You can drink the tea, use it as a soothing mouthwash, or as a wash for sunburns.
- Add one tablespoon of fresh, or two teaspoons of dried flowers to a cup of water.
- Bring to a boil and simmer with the lid on for ten minutes.
- To drink the tea, I would suggest that you add some honey or maple syrup to tone down its bitter taste.
- Refrigerate for up to one week any tea you don’t use right away.
Calendula tinctures have been used to help with menstrual cramps, ulcers, stomach upset, GERD, fever, and act as a support to the liver. Calendula tincture can be used as a wound wash or taken internally (one teaspoon three times a day).
Tinctures are made by pouring alcohol over dried blossoms and allowing the mixture to sit for six to eight weeks.

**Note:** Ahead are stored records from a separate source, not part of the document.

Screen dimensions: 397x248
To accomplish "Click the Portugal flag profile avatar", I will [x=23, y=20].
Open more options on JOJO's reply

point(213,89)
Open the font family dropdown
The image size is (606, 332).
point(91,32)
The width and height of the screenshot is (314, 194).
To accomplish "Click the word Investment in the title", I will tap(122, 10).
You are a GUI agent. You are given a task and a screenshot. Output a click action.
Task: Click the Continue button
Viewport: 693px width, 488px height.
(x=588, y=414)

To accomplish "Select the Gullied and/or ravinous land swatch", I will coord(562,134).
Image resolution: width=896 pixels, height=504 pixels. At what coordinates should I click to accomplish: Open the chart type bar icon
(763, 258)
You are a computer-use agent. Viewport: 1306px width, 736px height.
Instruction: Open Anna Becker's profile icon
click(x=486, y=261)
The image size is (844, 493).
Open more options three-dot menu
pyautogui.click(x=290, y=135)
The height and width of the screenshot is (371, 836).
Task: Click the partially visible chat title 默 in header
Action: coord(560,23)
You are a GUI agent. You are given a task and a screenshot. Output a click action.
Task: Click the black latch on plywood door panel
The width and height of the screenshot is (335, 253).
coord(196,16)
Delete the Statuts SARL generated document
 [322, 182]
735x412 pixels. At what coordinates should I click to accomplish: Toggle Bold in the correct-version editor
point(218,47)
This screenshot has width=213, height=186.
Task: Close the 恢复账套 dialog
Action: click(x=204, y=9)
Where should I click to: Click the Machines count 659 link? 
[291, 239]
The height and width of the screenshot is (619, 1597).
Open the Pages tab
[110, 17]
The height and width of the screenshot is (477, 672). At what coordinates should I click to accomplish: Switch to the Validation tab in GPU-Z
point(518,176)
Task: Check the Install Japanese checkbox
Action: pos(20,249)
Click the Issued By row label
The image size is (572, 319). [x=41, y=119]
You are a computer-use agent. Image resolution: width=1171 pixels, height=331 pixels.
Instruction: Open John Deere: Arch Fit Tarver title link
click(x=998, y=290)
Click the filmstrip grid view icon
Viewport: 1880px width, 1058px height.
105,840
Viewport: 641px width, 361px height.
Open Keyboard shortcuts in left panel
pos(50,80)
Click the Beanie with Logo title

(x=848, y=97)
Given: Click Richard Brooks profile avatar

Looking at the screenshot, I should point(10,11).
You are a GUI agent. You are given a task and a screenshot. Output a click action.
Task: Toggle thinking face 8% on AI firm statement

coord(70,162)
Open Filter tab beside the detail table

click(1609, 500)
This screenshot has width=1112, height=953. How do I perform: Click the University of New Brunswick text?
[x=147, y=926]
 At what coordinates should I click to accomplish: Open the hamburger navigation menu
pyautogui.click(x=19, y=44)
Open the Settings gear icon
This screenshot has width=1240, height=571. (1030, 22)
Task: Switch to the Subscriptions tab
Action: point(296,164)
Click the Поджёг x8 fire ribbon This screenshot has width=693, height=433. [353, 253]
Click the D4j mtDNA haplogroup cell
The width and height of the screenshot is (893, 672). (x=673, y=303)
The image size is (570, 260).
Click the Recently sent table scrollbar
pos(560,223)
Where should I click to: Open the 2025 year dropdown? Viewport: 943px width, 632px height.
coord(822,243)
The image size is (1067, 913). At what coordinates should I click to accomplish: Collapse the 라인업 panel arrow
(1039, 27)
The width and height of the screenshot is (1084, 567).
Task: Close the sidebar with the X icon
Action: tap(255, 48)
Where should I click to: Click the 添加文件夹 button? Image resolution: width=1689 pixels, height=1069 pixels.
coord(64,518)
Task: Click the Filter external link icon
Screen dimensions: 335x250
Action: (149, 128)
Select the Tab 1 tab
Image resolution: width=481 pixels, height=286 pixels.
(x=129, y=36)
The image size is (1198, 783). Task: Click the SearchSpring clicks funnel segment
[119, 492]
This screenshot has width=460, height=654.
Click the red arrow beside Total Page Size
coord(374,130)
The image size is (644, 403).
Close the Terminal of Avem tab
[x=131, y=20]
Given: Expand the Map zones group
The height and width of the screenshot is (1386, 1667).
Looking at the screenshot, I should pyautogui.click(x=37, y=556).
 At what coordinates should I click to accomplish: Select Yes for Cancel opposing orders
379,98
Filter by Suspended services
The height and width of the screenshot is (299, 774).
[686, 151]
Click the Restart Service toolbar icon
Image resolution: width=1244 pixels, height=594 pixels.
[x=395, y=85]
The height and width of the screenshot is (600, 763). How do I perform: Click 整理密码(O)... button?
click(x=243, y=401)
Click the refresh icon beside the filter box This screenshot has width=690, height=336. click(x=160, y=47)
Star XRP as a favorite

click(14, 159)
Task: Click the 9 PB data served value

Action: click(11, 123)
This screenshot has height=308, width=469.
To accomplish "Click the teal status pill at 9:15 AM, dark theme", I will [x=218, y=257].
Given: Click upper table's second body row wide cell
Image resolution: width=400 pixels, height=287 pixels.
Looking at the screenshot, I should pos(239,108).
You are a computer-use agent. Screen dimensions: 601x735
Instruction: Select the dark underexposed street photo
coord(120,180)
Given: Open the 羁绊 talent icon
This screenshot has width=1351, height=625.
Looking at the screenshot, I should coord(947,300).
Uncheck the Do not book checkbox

Tinctures made with alcohol have a shelf life of 4 to 6 years and a shelf life of 14 to 24 months if made with glycerite, when stored in an amber or blue jar with a screw lid in a dark place.
- Add ½ cup of dried and finely chopped blossoms to a glass jar.
- Cover the flowers with 1 cup of 40%-50% alcohol/80 proof-100 proof (vodka is neutral tasting and generally inexpensive, or you may prefer the tastes of gin, rum or whiskey. Do not use ethanol alcohol). If you desire an alcohol-free tincture, make glycerite. To do so, mix 3 parts organic vegetable glycerine and 1 part distilled water, in place of the alcohol. Shake to combine. Pour liquid in a jar to cover herbs completely.
- Cap tightly and shake the jar several times a week.
- Allow the mixture to infuse for 6-8 weeks in a cool, dark cupboard.
- Strain out the flowers using a cheesecloth and compost them.
- Transfer the tincture to a clean, glass container, label it with the name and date, and completely cover to fill the jar.
Caution: Calendula should not be used during pregnancy. Those with a ragweed allergy should test a small amount of the infused oil and salve to make sure there is not a negative skin reaction, such as a rash. Consult your doctor before beginning herbal treatment.
As the fall season comes to a close, I hope you will consider calendula as you go through your seed catalogs and plan out your garden this winter. If you happen to see me at Tyler, feel free to ask me for a sample of lavender or calendula salve; I always have a bit in my purse or pocket because you never know when you or someone else will need it!